A guy i know who used to lead Sydney's best psychobilly band now has a project with horns. That could get into psychofunkabilly.

There's also a new band, Graveyard Train, who combine psychobilly with country. Or maybe they just bring psychobilly back to rockabilly's roots.

ohhh 'cowpunk' is another fun name.
posted by Lovecraft In Brooklyn at 8:27 AM on April 9, 2011


I was really kind of hoping people would look at all the lists, I only used the postpunk one because of Barrow's comments. These lists took a lot of work on her part, I really don't get why people have to be nasty. Does it make you feel superior? Glad you can shit on someone else's work and feel better about yourselves? Christ I hate people sometimes.
posted by waitingtoderail at 6:02 PM on April 9, 2011


Sorry this didn't go the way you would have liked, waitingtoderail. (My last post didn't go the way I'd hoped, either.)

I checked the first link, started reading the groups, and just found my self thinking "Yup, they're good. Oh, yeah, they're good too. Hey, first album I ever bought (Remain In Light)". Maybe it's because I'm in my 40s, but most of the groups were what everyone I knew was listening to for the last three decades.

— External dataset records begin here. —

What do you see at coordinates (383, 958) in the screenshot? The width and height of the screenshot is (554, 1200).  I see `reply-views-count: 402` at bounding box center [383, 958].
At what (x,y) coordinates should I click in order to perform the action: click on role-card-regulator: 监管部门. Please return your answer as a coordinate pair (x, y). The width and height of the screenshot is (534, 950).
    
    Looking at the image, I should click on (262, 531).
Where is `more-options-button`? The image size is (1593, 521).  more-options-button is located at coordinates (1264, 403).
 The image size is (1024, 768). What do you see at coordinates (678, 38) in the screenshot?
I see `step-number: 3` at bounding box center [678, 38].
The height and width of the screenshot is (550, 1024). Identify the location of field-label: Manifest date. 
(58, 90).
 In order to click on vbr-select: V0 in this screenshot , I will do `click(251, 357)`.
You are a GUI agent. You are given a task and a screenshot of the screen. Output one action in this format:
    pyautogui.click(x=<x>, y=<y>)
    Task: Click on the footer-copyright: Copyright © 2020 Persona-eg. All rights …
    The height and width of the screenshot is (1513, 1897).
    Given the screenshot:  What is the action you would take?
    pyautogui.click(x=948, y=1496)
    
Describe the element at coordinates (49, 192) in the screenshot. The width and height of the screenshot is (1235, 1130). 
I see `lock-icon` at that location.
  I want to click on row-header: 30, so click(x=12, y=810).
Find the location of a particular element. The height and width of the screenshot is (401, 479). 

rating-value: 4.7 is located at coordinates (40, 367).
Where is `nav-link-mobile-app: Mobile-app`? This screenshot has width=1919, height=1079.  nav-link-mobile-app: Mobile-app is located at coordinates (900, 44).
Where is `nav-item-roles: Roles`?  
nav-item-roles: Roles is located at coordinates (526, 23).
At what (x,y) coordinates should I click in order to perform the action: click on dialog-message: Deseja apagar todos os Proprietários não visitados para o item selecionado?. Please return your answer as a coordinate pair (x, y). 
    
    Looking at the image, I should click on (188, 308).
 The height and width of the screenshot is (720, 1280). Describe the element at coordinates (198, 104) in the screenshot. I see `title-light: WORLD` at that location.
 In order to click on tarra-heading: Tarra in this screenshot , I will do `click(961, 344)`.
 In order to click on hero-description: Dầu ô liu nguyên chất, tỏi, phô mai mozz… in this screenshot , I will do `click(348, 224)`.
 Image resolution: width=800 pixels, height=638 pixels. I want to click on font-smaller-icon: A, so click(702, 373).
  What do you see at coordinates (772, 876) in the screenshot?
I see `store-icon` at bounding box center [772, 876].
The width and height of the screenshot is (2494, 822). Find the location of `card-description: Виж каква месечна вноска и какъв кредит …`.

I think the problem is that all you can do when confronted with a huge list like this is either think "I know them" or "I don't know them". There's too much there -- you can't figure out which unknown ones to go check out.

Regardless, there is some AMAZING music there. And seeing Clock DVA mentioned in the list finally drove me to track down an old 'ZBC song of theirs that I loved ("Tick tick tock, I am the kitchen clock"). Turns out, it wasn't Clock DVA, it was this song, by this weird little Ministry side project. So I thank you for that.
posted by benito.strauss at 3:03 PM on April 10, 2011


By the way, what's your favorite band?
posted by whir at 1:07 PM on April 11, 2011


These guys. Why do you ask?
posted by benito.strauss at 6:30 PM on April 11, 2011


By the way, what's your favorite band?

That's always been an agonizing question for me. For 1984-1986, it was almost certainly The Smiths (but what about Prince, who both was and wasn't a "band"?), and 1992 was all Nirvana, and 1997-2000 was a lot of Radiohead.

But my favorite? ... when the gun is applied to my forehead, I have to confess it's Lancelot Link and the Evolution Revolution.
posted by mrgrimm at 10:51 AM on April 12, 2011 [1 favorite]


Yeah, The Evolution Revolution were good. But you have to admit that they were just a dumbed-down popularization of The Nairobi Trio.
posted by benito.strauss at 6:32 PM on April 12, 2011 [1 favorite]


Also, for the period of 1995-early 96, the holy quartet was: Ween, dEUS, Built to Spill, Archers of Loaf, and Spoon. Late 96-97 was Sleater-Kinney.